--- GIVEN RECORDS ---

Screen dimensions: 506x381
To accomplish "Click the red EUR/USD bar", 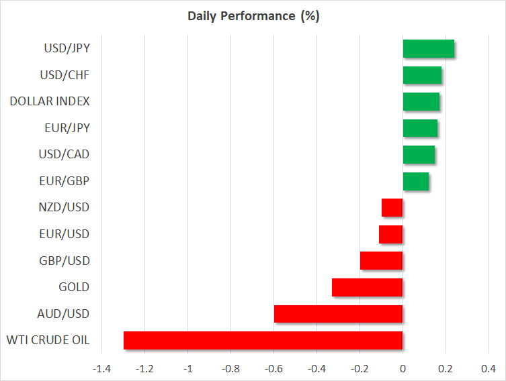I will (390, 234).
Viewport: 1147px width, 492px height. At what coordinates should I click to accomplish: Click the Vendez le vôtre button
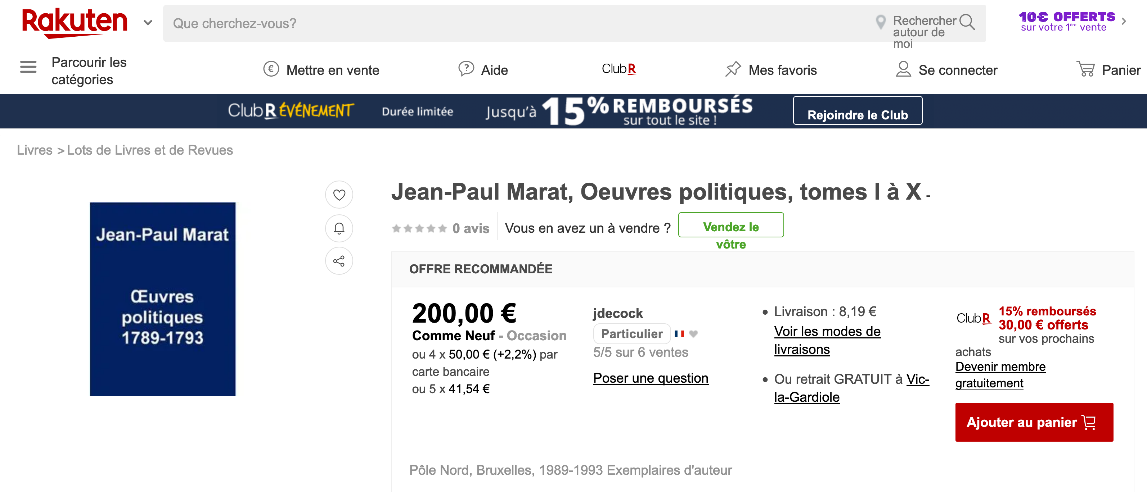point(730,226)
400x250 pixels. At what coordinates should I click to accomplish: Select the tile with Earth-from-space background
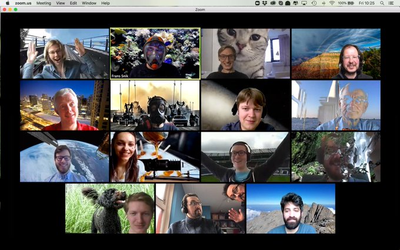coord(65,156)
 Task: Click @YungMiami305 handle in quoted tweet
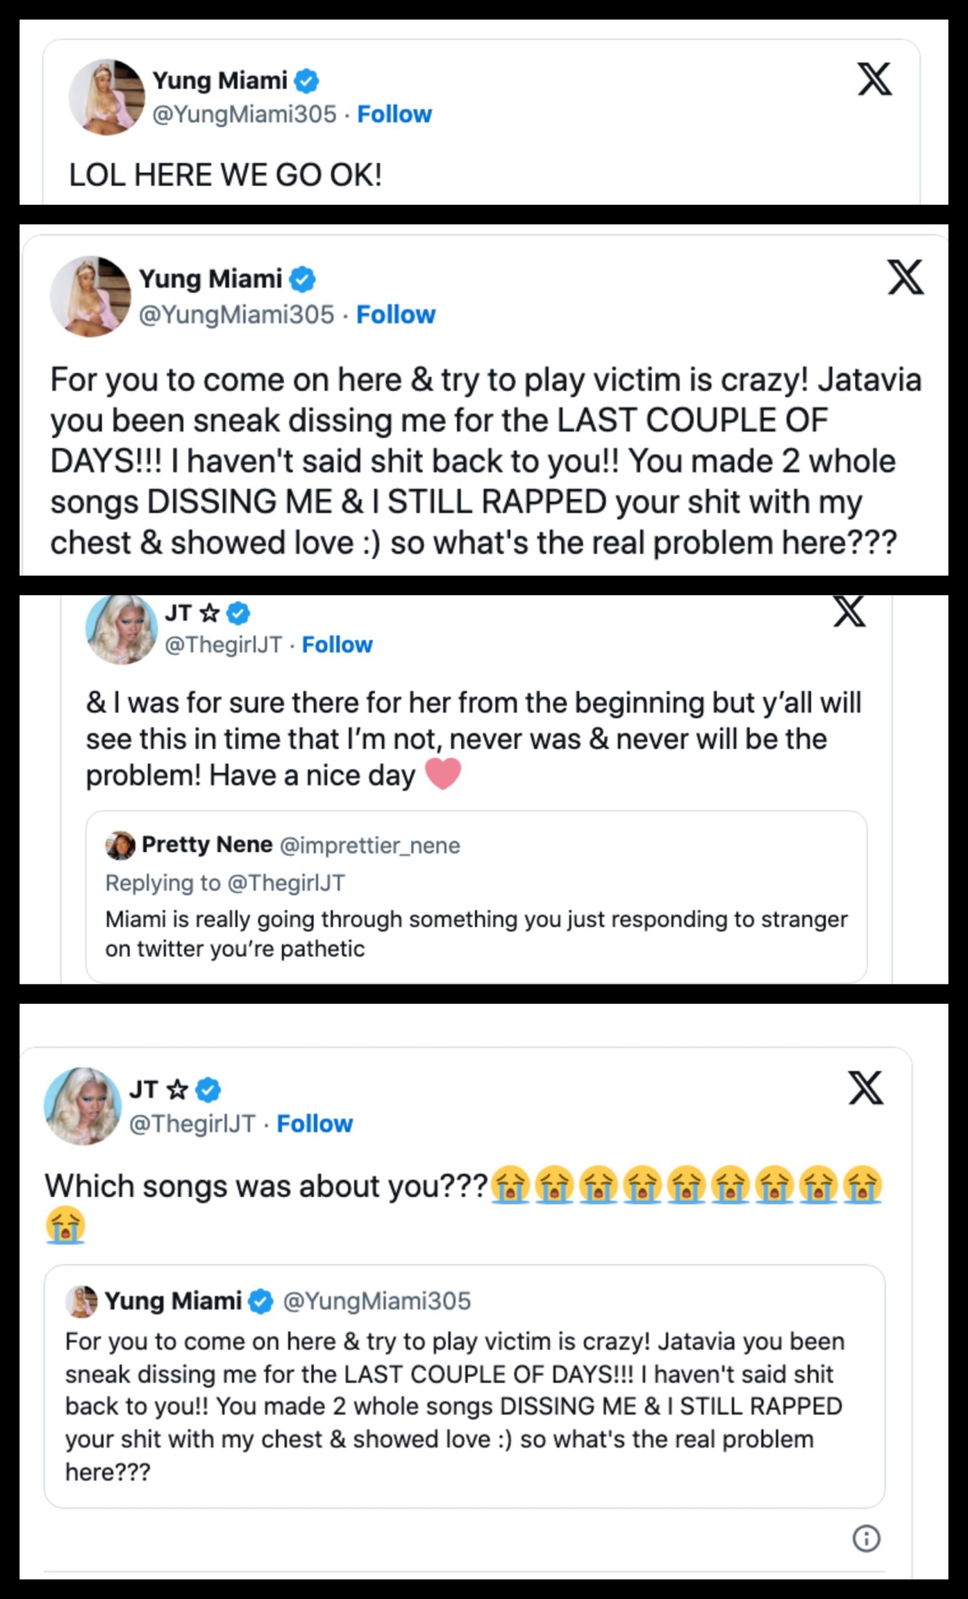pos(377,1301)
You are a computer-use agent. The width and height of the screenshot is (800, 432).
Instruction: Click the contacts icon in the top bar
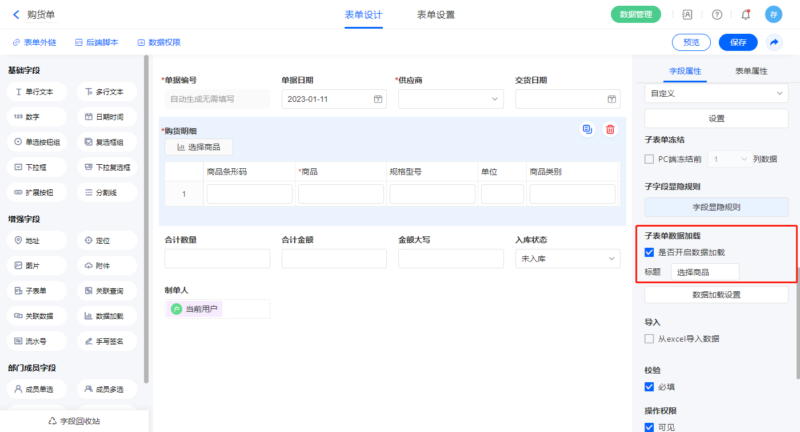tap(687, 15)
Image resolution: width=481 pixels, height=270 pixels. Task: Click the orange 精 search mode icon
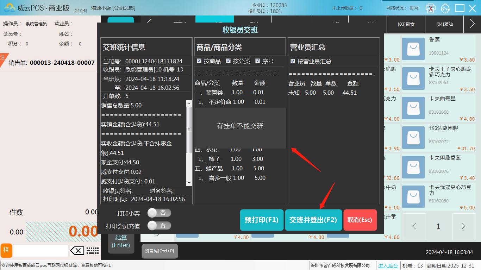point(6,250)
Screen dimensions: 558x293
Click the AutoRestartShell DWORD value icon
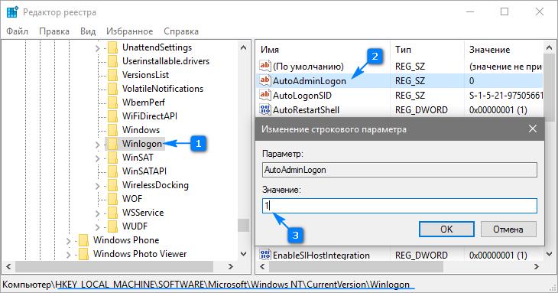264,109
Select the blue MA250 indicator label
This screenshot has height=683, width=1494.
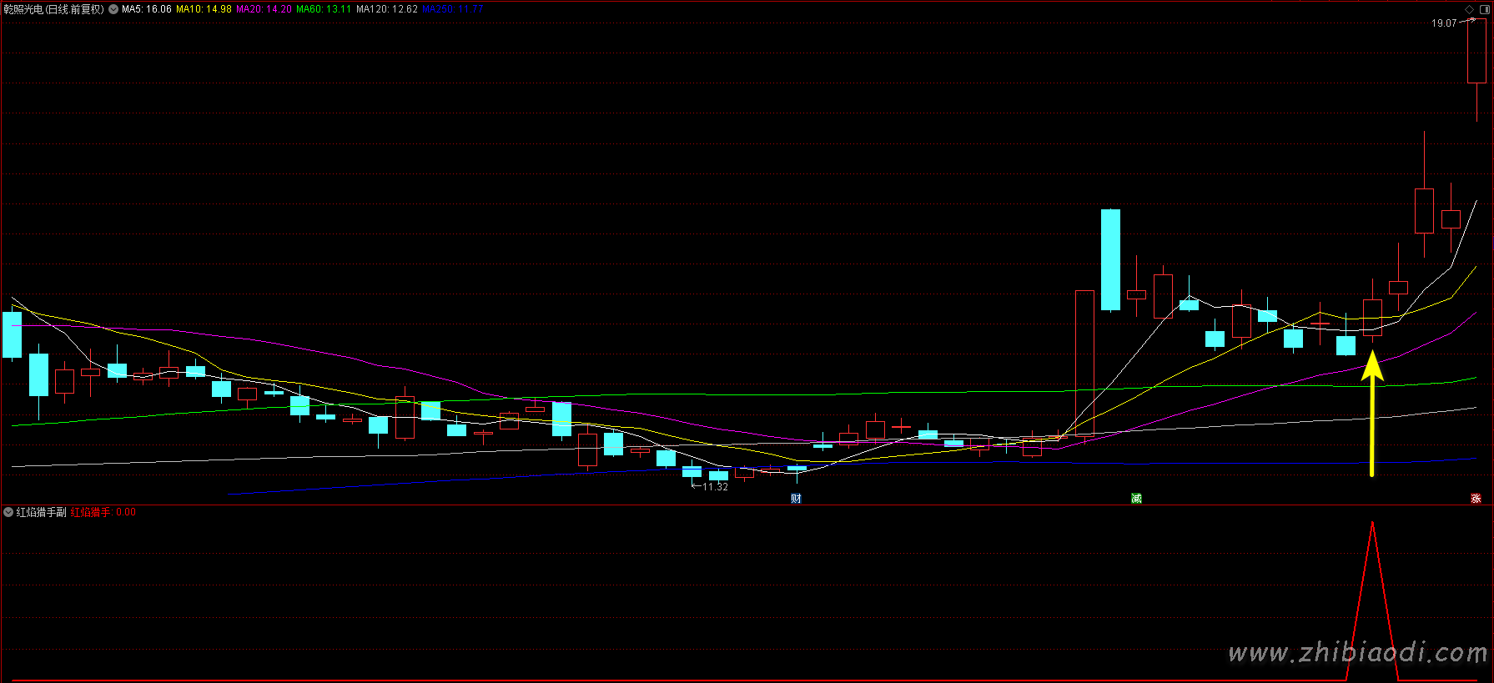click(452, 9)
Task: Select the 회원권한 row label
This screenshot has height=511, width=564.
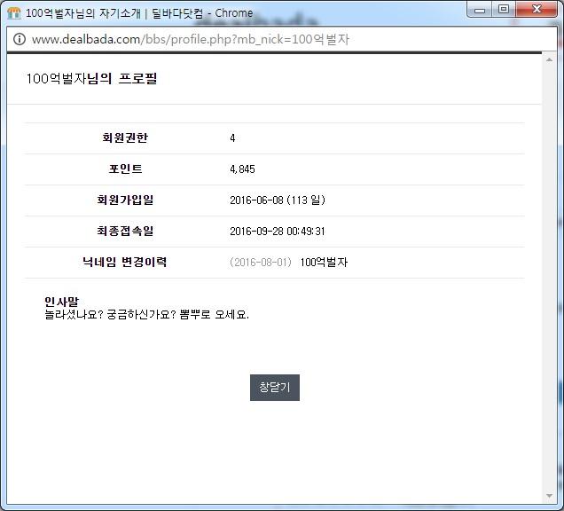Action: click(x=125, y=138)
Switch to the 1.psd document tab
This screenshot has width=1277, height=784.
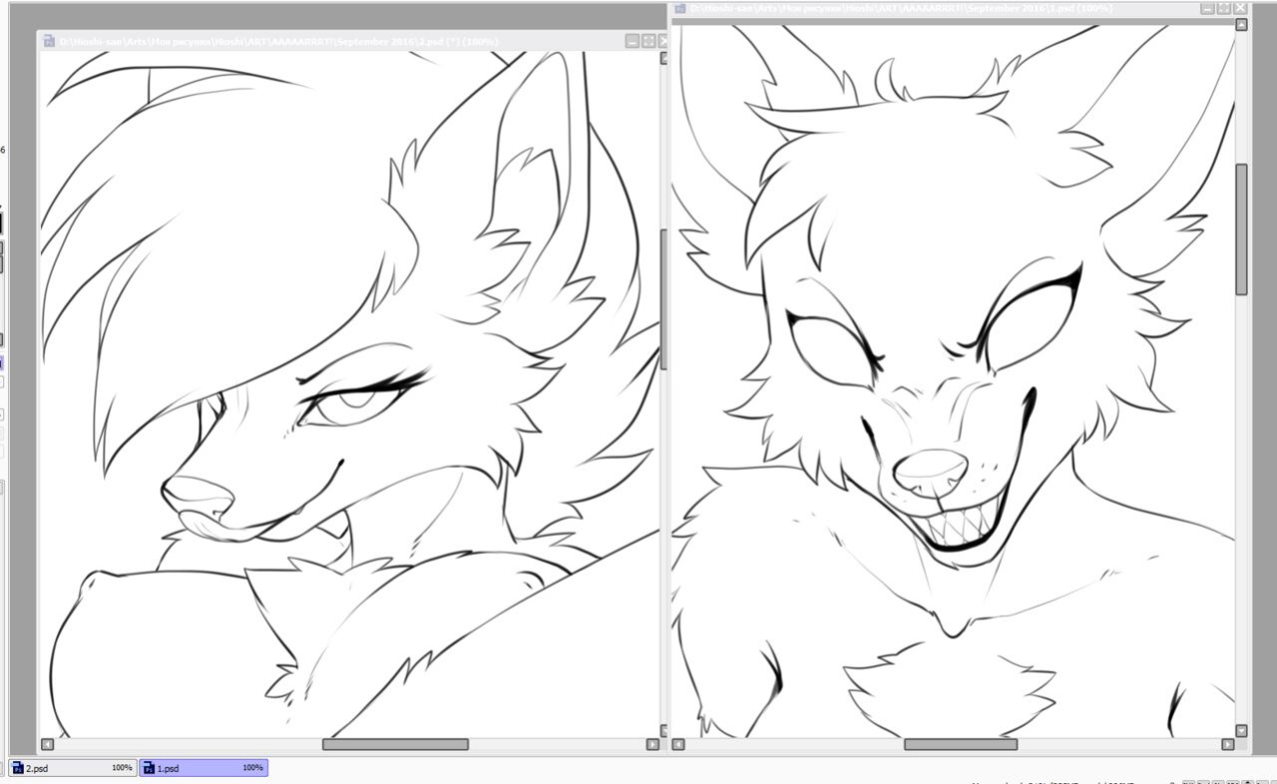(204, 768)
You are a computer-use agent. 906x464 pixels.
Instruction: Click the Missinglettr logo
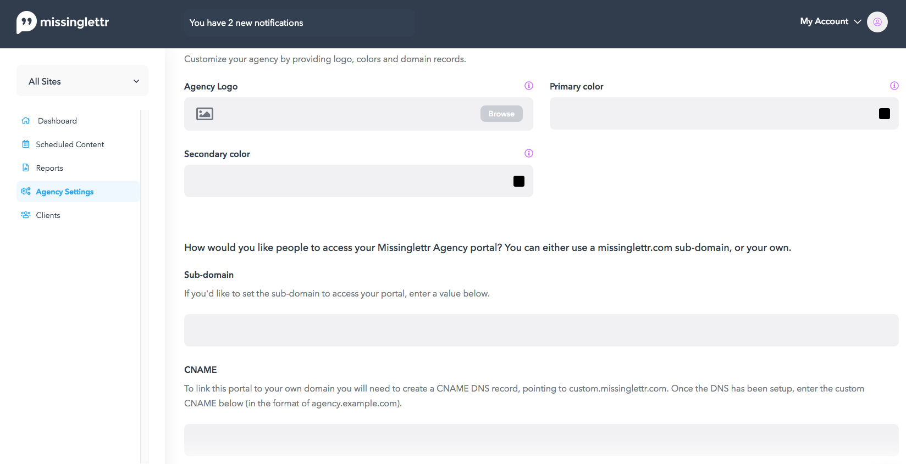pos(63,23)
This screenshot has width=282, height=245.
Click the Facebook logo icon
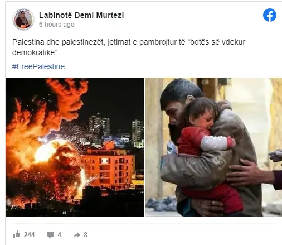[x=270, y=15]
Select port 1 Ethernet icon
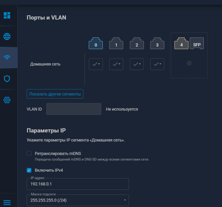Screen dimensions: 222x207 pyautogui.click(x=116, y=44)
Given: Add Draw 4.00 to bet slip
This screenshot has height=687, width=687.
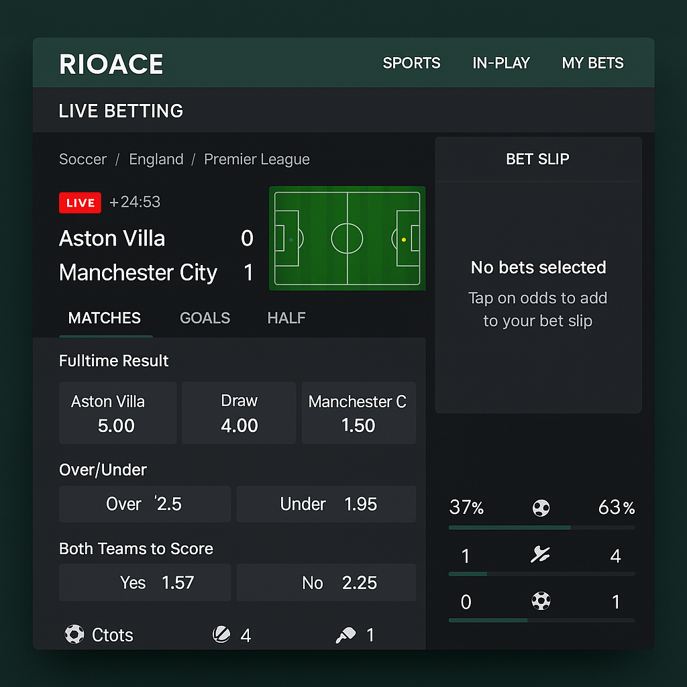Looking at the screenshot, I should click(238, 413).
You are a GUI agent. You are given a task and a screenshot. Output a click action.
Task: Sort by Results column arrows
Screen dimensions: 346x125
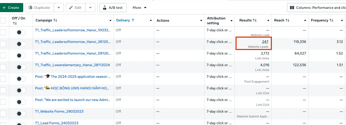255,20
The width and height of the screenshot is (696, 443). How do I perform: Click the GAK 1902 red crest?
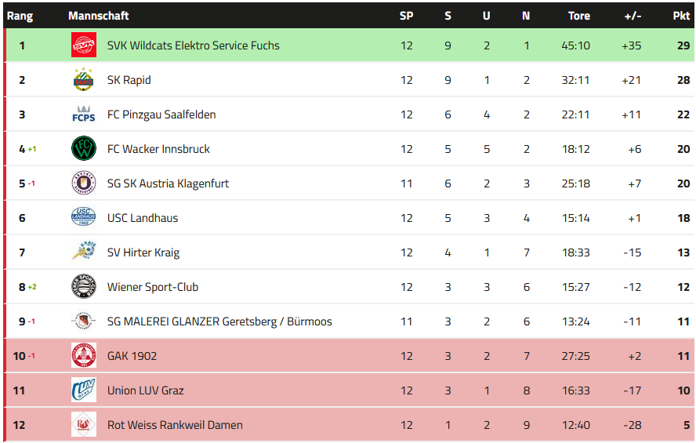84,356
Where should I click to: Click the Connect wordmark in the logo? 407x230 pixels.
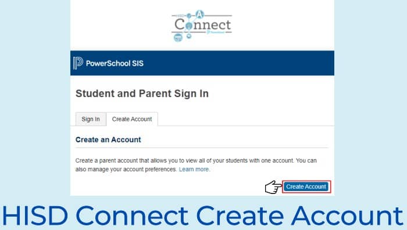point(203,25)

---

> [WHAT THE TASK ASKS]
Search the data for the string "computer" and copy each line where it appears.

> [EXPECTED ANSWER]
You are a computer-use agent. The width and height of the screenshot is (800, 432).
You are a computer-use agent. 906x464 pixels.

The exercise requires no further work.